Campos Neto falta à CPI do Crime Organizado pela terceira vez
O ex-presidente do Banco Central (BC), Roberto Campos Neto, não compareceu à reunião da Comissão Parlamentar de Inquérito (CPI) do Crime Organizado, do Senado, nesta quarta-feira (8).
Convocado na qualidade de testemunha qualificada, devido ao seu conhecimento técnico, Neto faltou ao depoimento após seus advogados informarem ao colegiado que a obrigação de sua presença infringiria decisão do Supremo Tribunal Federal (STF).

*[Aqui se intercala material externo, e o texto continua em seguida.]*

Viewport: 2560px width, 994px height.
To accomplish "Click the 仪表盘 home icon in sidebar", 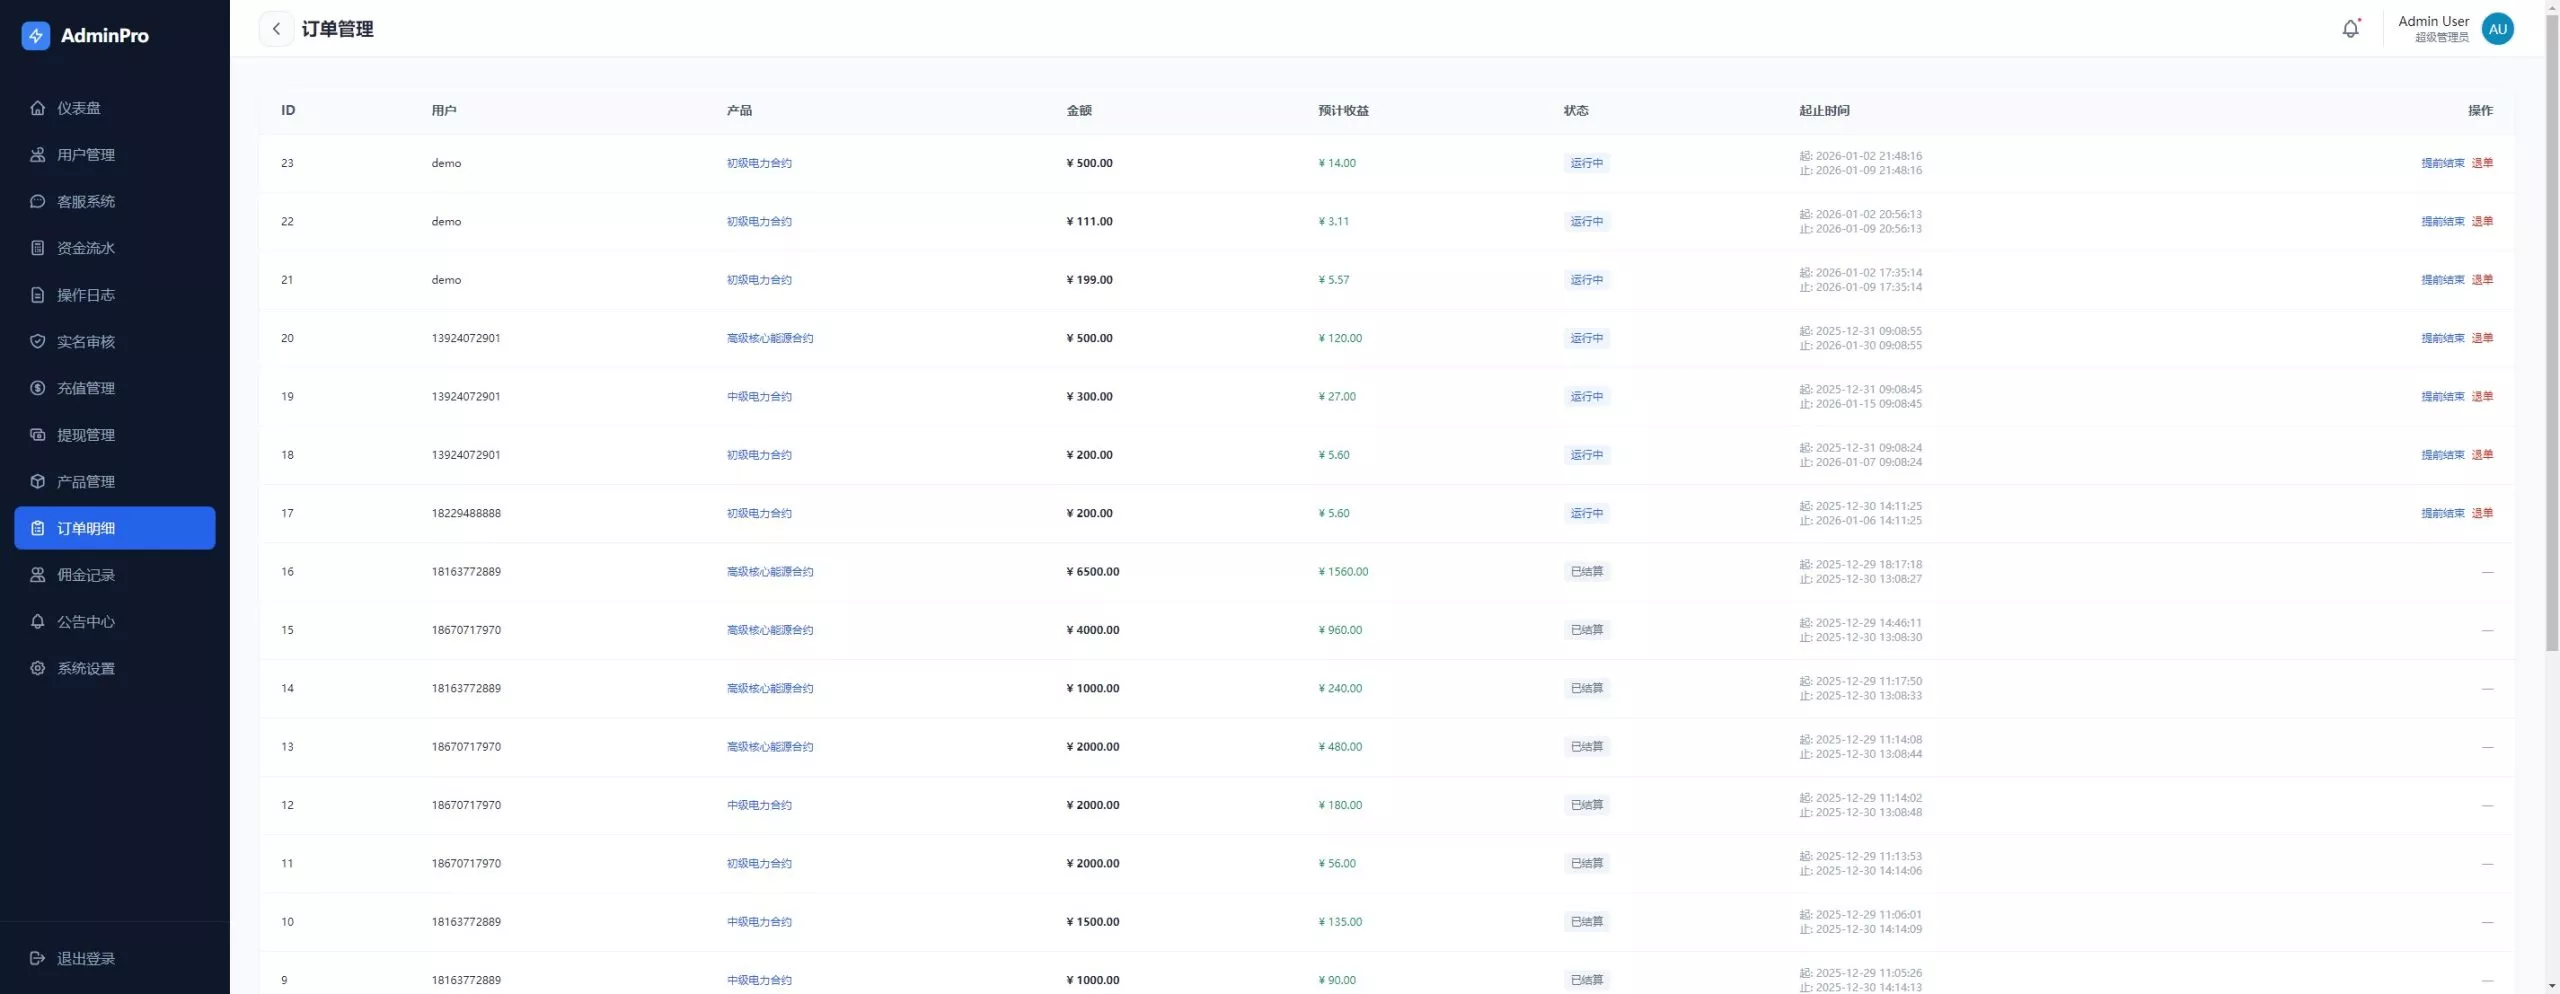I will click(x=38, y=108).
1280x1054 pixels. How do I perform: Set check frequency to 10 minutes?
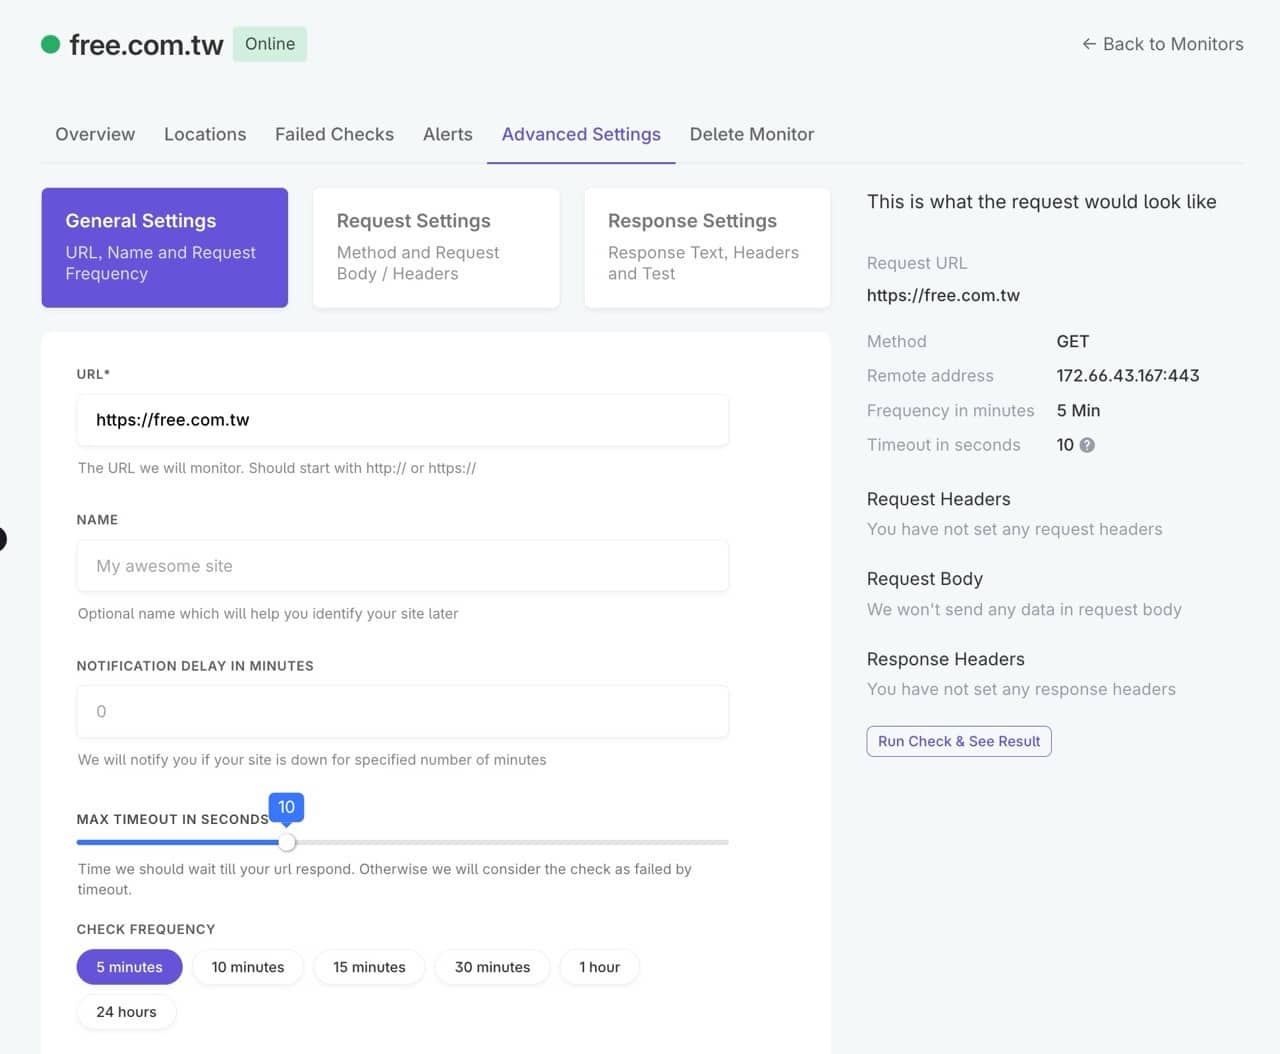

Esta é a terceira tentativa malsucedida da comissão de ouvir o economista, que liderou o BC entre 2019 e 2024. Segundo o presidente do colegiado, senador Fabiano Contarato (PT-ES), Neto foi inicialmente convidado e depois convocado, por ter capacidade de contribuir de maneira significativa para os trabalhos da CPI, criada para investigar a atuação, expansão e funcionamento de facções criminosas no Brasil.

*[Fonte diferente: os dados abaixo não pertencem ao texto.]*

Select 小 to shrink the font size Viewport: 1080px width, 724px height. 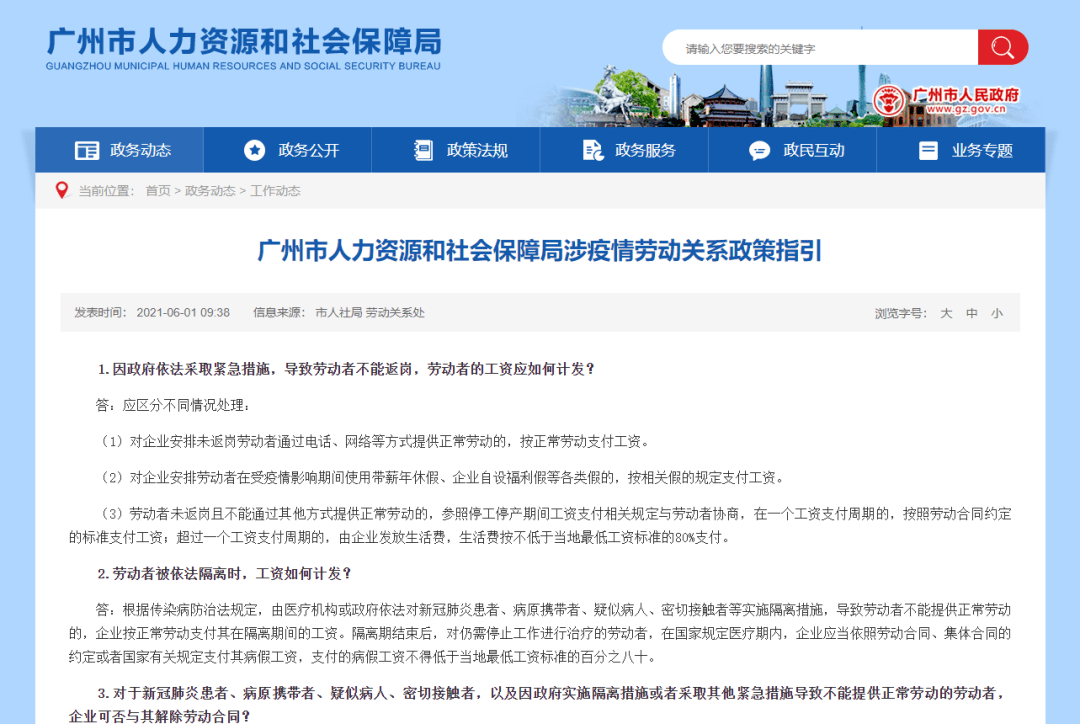(997, 312)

A primeira tentativa da CPI de ouvir Neto ocorreu em 3 de março, quando o ministro André Mendonça, do Supremo Tribunal Federal (STF), alterou a convocação para convite, tornando opcional a participação do ex-presidente do BC na reunião.
O colegiado insistiu no convite para que Neto participasse da reunião de 31 de março. Diante da recusa do economista, o colegiado aprovou, na mesma data, a convocação de Neto para a reunião de hoje – na qual os parlamentares estão ouvindo o depoimento do atual presidente do Banco Central, Gabriel Galípolo.
A convocação pela CPI torna obrigatória a presença de qualquer pessoa. Os membros da comissão agora estão avaliando as medidas a serem tomadas em curto prazo, pois o presidente do Senado, Davi Alcolumbre (União-AP), decidiu não prorrogar os trabalhos da CPI, mantendo como limite o dia 14.